## YOUR OBJECTIVE
If a line below includes the string "will", copy it.

## EXCERPTED RECORDS
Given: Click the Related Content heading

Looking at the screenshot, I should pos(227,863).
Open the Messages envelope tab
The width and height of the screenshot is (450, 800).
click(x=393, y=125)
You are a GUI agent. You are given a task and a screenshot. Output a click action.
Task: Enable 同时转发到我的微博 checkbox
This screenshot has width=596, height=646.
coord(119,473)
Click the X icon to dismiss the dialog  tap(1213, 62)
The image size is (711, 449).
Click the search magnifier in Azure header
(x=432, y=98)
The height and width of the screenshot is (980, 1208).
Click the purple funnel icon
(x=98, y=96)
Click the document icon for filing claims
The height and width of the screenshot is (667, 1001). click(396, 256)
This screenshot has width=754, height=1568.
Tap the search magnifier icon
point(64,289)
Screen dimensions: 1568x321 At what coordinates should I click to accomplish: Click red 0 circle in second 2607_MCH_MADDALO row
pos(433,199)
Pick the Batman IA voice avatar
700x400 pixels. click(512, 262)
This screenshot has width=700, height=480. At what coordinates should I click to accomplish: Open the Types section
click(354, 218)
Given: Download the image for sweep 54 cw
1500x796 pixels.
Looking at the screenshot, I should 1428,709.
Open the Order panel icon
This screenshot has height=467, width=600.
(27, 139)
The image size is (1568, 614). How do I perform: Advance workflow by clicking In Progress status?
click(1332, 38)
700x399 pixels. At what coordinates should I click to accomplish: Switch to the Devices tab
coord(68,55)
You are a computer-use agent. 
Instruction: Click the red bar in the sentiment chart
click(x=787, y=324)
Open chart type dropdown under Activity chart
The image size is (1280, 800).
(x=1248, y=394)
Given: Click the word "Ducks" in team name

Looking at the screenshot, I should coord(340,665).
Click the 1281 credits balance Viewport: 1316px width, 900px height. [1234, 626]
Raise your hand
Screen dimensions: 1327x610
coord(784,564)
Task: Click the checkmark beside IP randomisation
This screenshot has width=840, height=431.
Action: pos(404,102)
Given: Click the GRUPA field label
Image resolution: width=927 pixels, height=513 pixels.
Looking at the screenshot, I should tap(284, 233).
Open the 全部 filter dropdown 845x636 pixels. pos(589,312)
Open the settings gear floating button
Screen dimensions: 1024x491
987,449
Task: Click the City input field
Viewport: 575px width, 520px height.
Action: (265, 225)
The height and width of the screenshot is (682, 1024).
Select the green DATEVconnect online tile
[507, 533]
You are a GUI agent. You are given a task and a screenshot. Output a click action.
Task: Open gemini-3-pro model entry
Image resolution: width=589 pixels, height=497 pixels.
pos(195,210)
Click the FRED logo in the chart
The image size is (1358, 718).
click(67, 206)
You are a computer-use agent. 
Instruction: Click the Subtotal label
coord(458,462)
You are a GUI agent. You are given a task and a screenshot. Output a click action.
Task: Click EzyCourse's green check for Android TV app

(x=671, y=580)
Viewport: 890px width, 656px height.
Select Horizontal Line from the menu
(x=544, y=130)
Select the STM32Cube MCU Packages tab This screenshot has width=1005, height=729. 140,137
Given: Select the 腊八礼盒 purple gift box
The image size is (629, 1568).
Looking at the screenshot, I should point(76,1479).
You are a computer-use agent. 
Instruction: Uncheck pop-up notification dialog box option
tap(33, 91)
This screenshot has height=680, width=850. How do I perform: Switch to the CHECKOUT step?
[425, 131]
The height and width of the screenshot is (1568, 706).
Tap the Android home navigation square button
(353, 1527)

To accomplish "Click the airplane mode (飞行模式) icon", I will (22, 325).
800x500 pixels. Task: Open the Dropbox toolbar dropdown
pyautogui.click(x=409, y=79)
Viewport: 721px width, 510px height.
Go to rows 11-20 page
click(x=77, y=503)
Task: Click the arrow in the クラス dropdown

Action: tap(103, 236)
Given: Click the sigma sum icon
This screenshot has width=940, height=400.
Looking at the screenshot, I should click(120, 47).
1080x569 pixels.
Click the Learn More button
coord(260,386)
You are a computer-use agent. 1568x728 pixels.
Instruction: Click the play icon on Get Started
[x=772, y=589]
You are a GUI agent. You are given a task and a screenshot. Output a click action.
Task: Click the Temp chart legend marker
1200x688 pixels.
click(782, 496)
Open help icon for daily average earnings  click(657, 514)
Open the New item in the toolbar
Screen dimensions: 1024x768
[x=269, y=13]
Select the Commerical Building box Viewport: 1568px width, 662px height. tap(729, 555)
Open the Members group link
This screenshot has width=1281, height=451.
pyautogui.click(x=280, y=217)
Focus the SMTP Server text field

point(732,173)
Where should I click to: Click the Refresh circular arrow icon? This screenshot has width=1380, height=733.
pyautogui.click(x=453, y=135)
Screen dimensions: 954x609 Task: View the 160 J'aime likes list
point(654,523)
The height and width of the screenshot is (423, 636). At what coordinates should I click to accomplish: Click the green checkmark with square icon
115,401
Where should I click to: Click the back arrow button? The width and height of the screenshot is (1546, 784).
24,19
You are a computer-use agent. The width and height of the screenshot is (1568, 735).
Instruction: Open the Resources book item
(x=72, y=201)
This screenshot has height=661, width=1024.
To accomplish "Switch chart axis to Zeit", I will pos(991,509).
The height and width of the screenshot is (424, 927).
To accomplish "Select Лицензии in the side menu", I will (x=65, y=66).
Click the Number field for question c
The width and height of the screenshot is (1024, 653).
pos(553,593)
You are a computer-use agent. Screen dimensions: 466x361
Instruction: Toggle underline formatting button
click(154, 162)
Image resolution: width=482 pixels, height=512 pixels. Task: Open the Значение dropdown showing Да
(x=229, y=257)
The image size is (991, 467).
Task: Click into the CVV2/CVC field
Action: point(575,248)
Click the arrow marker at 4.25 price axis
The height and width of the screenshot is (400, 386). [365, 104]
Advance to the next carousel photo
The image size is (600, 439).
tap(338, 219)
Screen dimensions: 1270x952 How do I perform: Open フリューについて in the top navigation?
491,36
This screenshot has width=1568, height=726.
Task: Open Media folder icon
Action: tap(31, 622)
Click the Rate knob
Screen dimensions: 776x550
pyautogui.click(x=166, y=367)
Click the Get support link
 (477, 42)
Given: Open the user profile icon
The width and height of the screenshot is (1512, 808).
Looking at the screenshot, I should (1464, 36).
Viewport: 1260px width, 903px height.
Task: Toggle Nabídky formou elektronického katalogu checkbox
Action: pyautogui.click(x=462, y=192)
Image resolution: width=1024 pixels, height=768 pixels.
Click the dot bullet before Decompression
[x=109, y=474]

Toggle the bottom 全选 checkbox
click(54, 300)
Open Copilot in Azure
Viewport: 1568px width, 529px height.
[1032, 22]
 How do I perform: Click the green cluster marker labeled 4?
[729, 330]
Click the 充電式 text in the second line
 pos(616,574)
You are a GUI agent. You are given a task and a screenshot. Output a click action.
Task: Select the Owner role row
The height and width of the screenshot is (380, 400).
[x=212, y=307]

## OUTPUT FOR THIS EXERCISE
To accomplish "Click the airplane mode (飞行模式) icon", I will (22, 325).
To accomplish "Switch chart axis to Zeit", I will pos(991,509).
To accomplish "Select Лицензии in the side menu", I will (x=65, y=66).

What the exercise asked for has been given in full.